Caravaggio, sulle tele un velo di mestore

È un velo di mestore quello che copre le 24 tele di Caravaggio in mostra fino al 13 giugno. Un mesto stupore. Fuori da ogni rituale commozione celebrativa, le opere del Merisi esposte alle Scuderie del Quirinale di Roma sono appannate in primo luogo dalla pochezza del numero, motivato dalla ragione di mostrare solo le attribuzioni sicure – ma è proprio certo quel torso di Giovanni Battista? – e peggiorato dall’esporre opere pesantemente restaurate nell’800. Una per tutte L’annunciazione che chiude il percorso espositivo, dove solo con un’immensa buona volontà può riconoscersi la mano del gran lombardo. Mancano, tra le attribuzioni certe, alcuni capolavori come La buona ventura e la vocazione di Matteo, sintesi perfetta, quest’ultima, del portato caravaggesco nel fare e pensare la filosofia della “pittura dal vero”.

Ora, si poteva sfruttare l’occasione dell’anniversario per dare finalmente conto della grande e discussa produzione del maestro morto a Porto Ercole – ma sarebbe pure ora che qualcuno raccontasse davvero come, dove e perché – quattrocento anni fa.
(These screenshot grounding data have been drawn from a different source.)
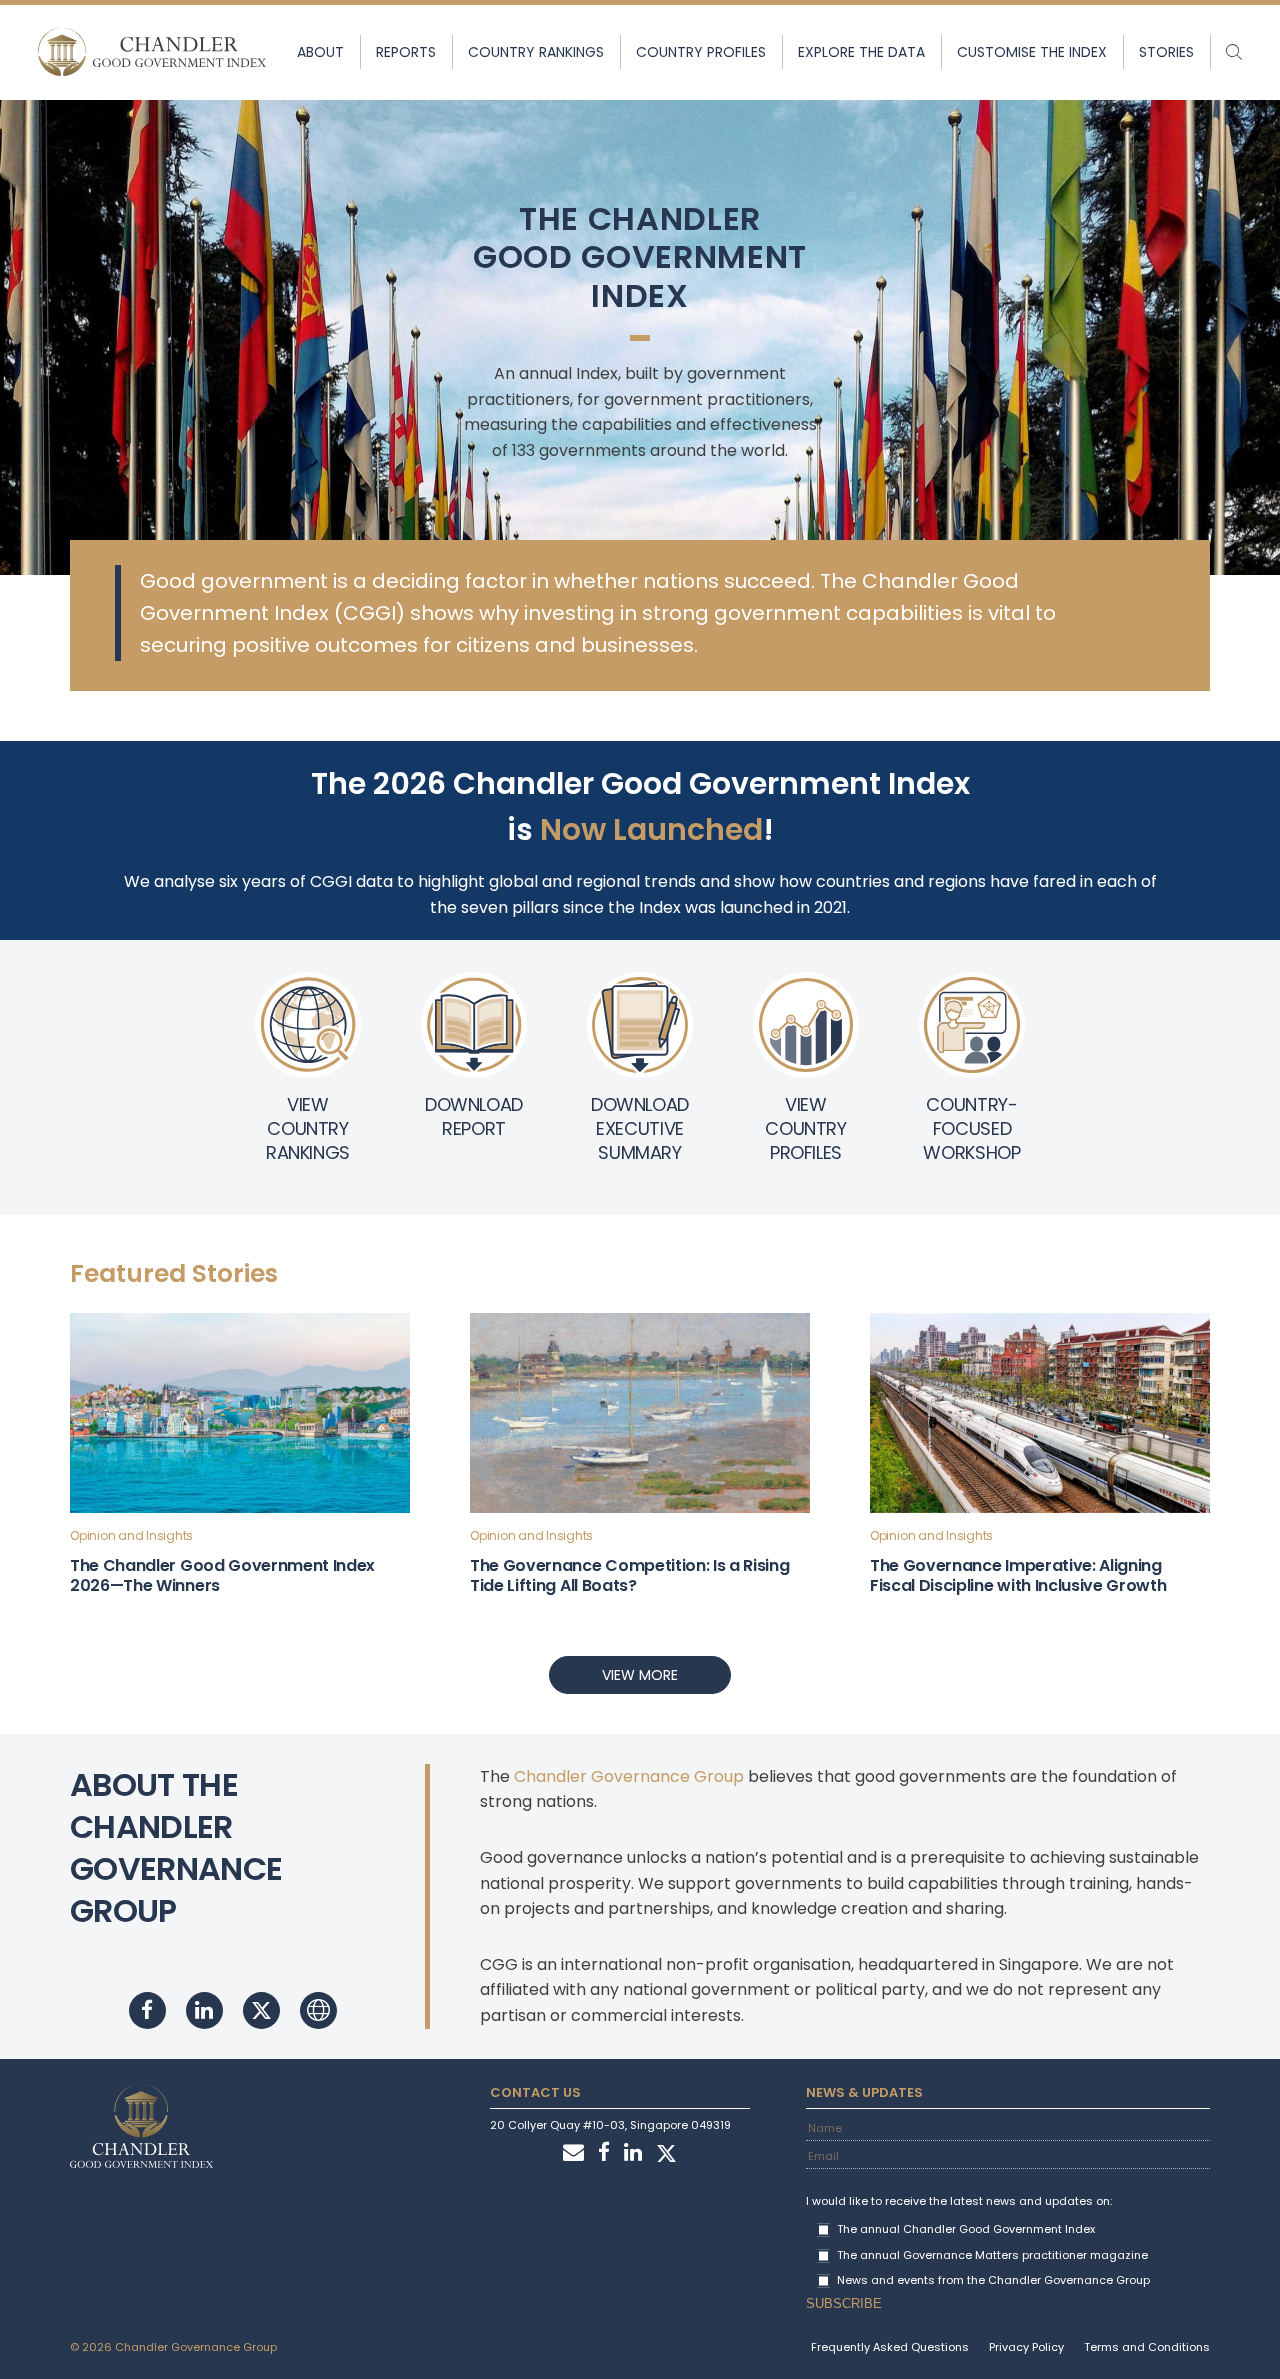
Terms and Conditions (1147, 2347)
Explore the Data (861, 52)
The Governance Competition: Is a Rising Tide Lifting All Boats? (630, 1575)
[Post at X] (666, 2154)
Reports (406, 52)
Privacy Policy (1026, 2347)
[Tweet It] (261, 2010)
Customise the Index (1032, 52)
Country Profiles (701, 52)
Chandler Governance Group (629, 1776)
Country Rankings (536, 52)
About (320, 52)
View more (640, 1675)
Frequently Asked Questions (890, 2347)
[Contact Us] (573, 2154)
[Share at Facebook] (147, 2010)
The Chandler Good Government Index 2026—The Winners (222, 1575)
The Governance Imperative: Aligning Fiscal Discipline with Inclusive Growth (1018, 1575)
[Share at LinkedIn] (204, 2010)
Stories (1166, 52)
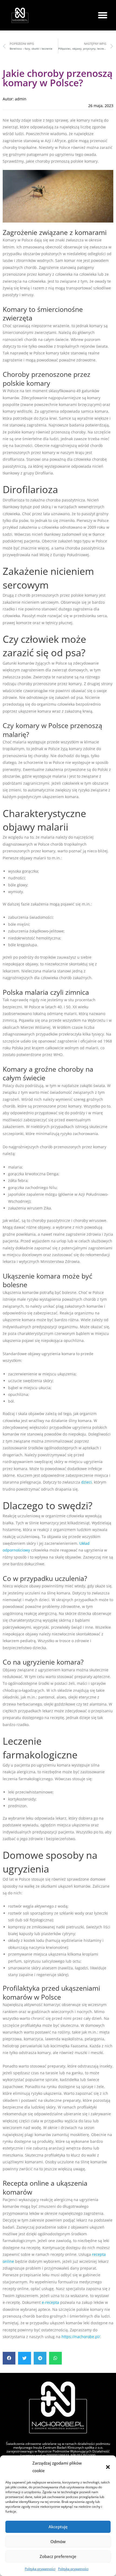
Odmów (58, 2541)
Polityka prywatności (40, 2569)
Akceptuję (58, 2526)
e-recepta (50, 2302)
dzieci (86, 1482)
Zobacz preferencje (58, 2556)
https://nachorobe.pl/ (81, 2336)
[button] (108, 2467)
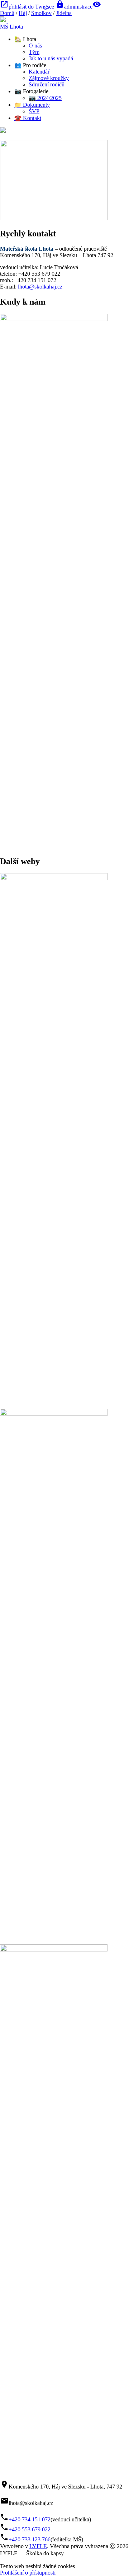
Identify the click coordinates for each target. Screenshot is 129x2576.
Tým (34, 52)
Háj (23, 13)
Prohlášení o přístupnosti (28, 2573)
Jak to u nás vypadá (51, 58)
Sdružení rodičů (46, 84)
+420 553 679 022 (30, 2529)
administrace (74, 7)
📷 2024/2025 (45, 98)
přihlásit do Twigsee (27, 7)
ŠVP (34, 111)
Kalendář (39, 72)
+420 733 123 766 (30, 2539)
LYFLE (38, 2546)
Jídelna (64, 13)
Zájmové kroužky (49, 78)
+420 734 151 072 (30, 2519)
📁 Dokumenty (32, 105)
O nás (35, 45)
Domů (7, 13)
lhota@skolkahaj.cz (40, 287)
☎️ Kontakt (27, 118)
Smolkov (41, 13)
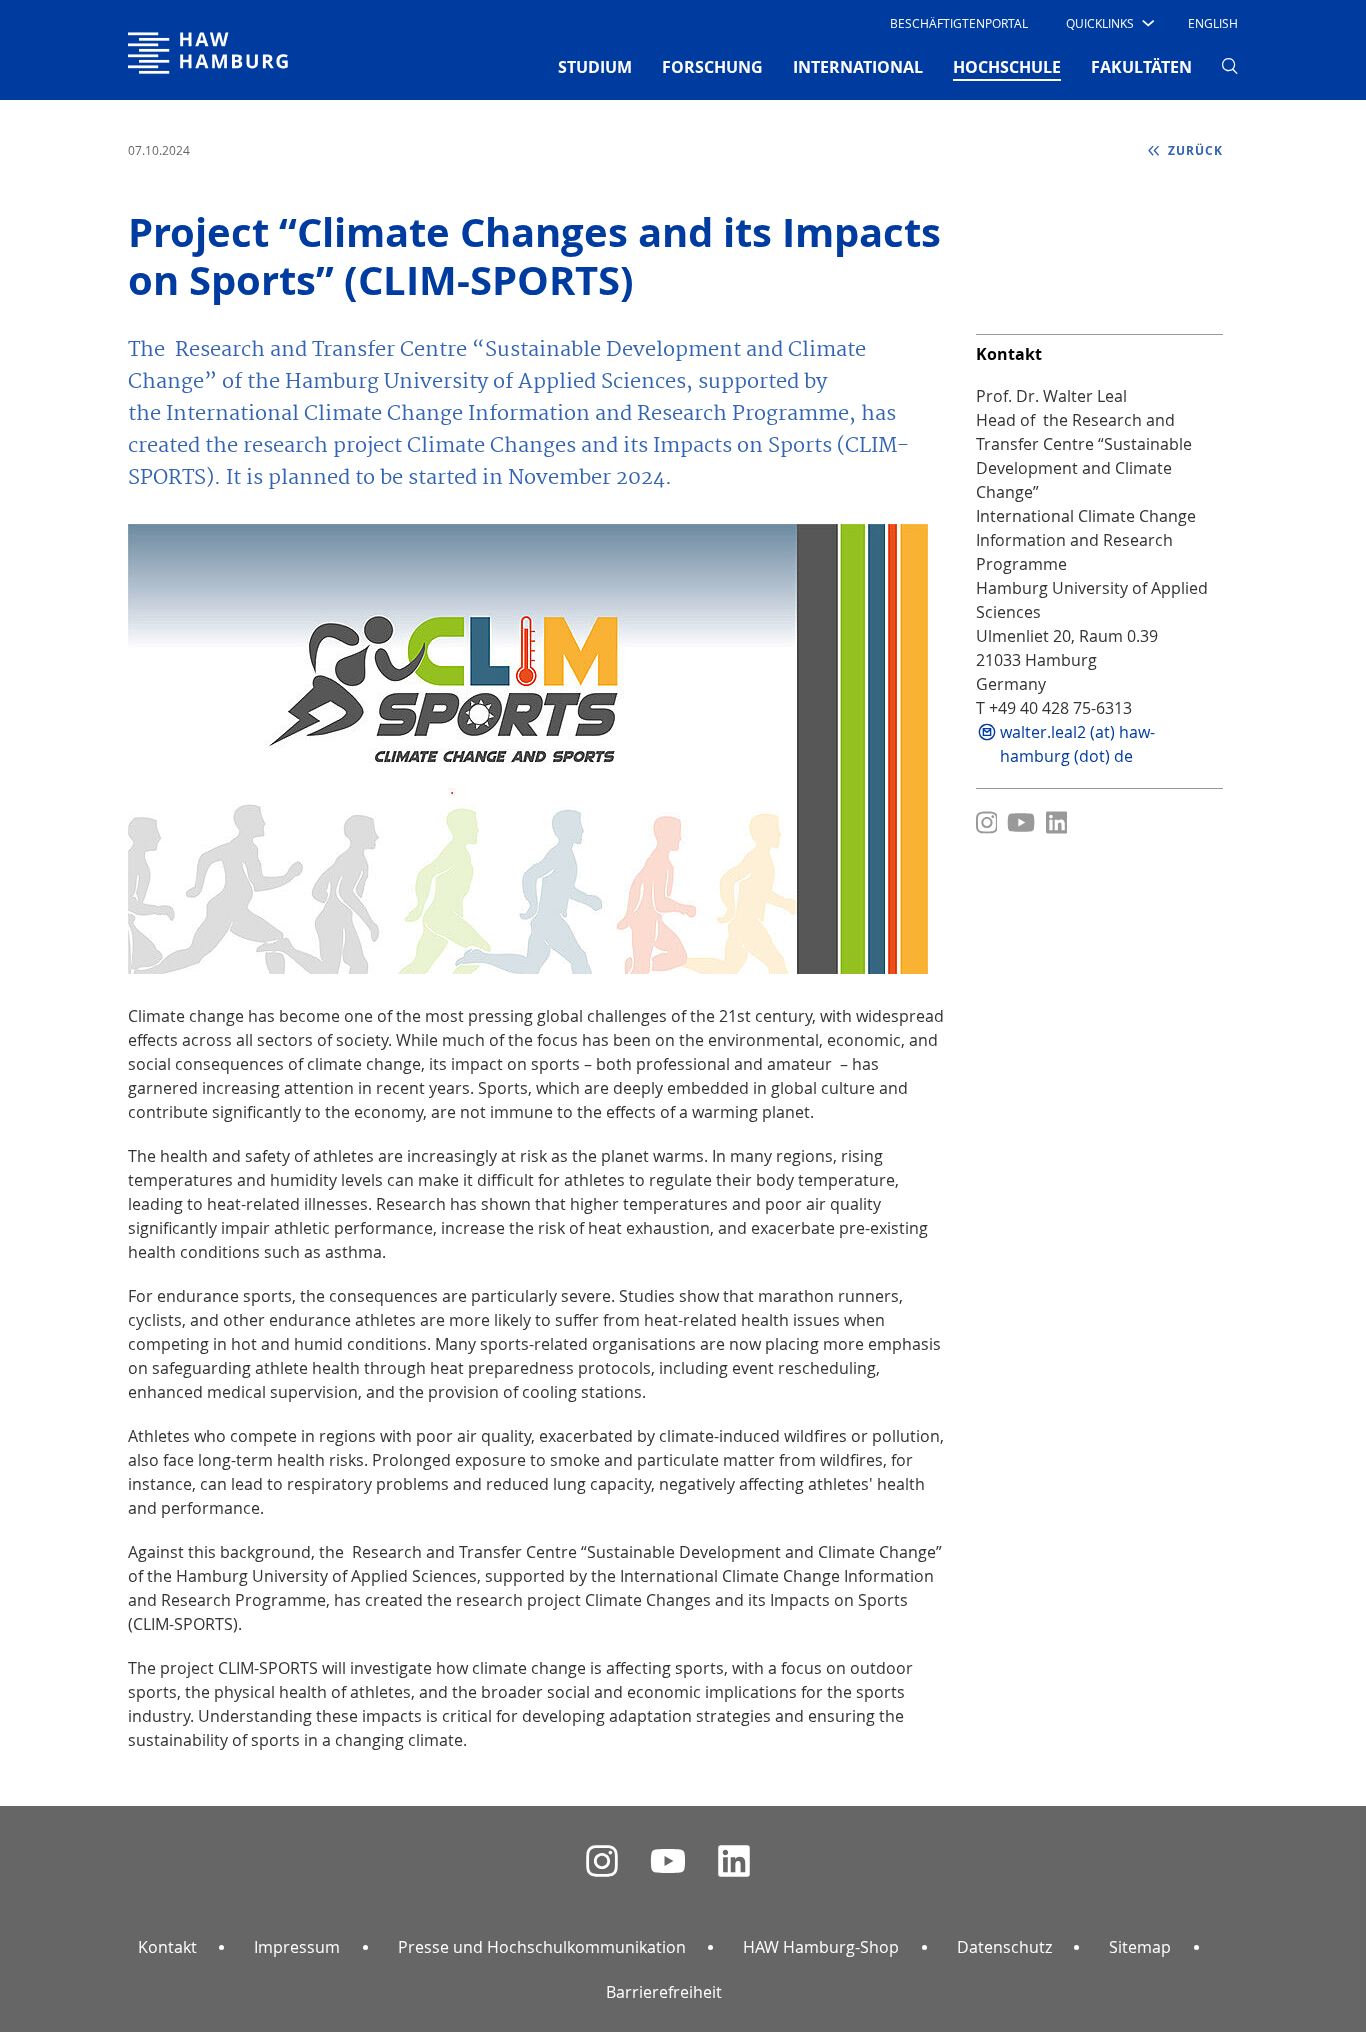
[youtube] (668, 1861)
Inviso a buona parte dei contemporanei non solo per la mano lesta e il coltello facile ma proprio per quella sua arte che appariva concettualmente avanzatissima e superata allo stesso momento, fuori dalle mode del tempo, e rivalutato agli occhi dei posteri solo da un cinquantennio a questa parte, ma si è scelta la strada di un’esposizione frammentata tra tante e per certi aspetti minore, come l’iconografia della Natura morta scelta come immagine dell’evento ben rappresenta.

E ancora le luci, nel bujore d’obbligo dei saloni, costringono chiunque non sia dotato di dieci decimi a penosi contorcimenti pur di trovare l’angolo giusto di visione delle opere illuminate dai faretti immancabilmente sparati sulle tele, forse nell’idea di ricreare i chiaroscuri cari al nostro. Infine, una certa sciatteria nel corredo didascalico (perché datare fine ‘500 il summenzionato canestro di frutta?) fanno sì che si scenda lo scalone del Quirinale con la mestizia in corpo. E lo stupore? Beh, quello consiste nell’aver avuto a portata d’occhio l’opera, grandiosa, d’un geniale assassino.